In 1984, Seabury edited and contributed to "The Grenada Papers," an analysis that praised the United States invasion of Grenada and argued for U.S. action against Nicaragua and guerrilla movements in El Salvador and Guatemala. He served on the President's Foreign Intelligence Advisory Board during the Reagan Administration. Seabury sat on the Board of Directors of the Committee on the Present Danger.
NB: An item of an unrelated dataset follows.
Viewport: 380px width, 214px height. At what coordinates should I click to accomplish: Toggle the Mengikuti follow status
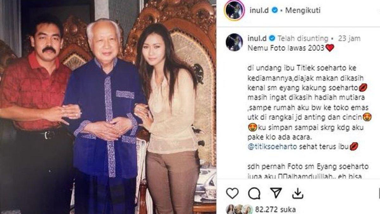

He married Marie-Anne Phelps; they had two sons. His papers are held at the Hoover Institution. He died in Pinole, California. Seabury was a great player of croquet, and edited a book on the game for Abercrombie and Fitch.

==Awards==
- 1964 Bancroft Prize
- 1961-62 Guggenheim Fellowship

==Works==
- "The Banality of Liberalism", The New York Review of Books, November 11, 1965
- Michael Curtis (1986). "The Middle East reader"
- "Trendier than thou: the many temptations of the Episcopal Church", Harper's Magazine, 1978
- The Wilhelmstrasse, University of California Press, 1954
- Power, Freedom, and Diplomacy, Random House, 1963
- The Balance of Power, Chandler Pub. Co., 1965
- The Rise and Decline of the Cold War, Basic Books, 1967
- Edward Friedland (1975). "The Great Detente Disaster: Oil and the Decline of American Foreign Policy"
- Paul Seabury (1984). "The Grenada Papers"
- Angelo Codevilla (1989). "War: Ends and Means" (2nd edition Brassey's, 2006, ISBN 978-1-57488-610-8)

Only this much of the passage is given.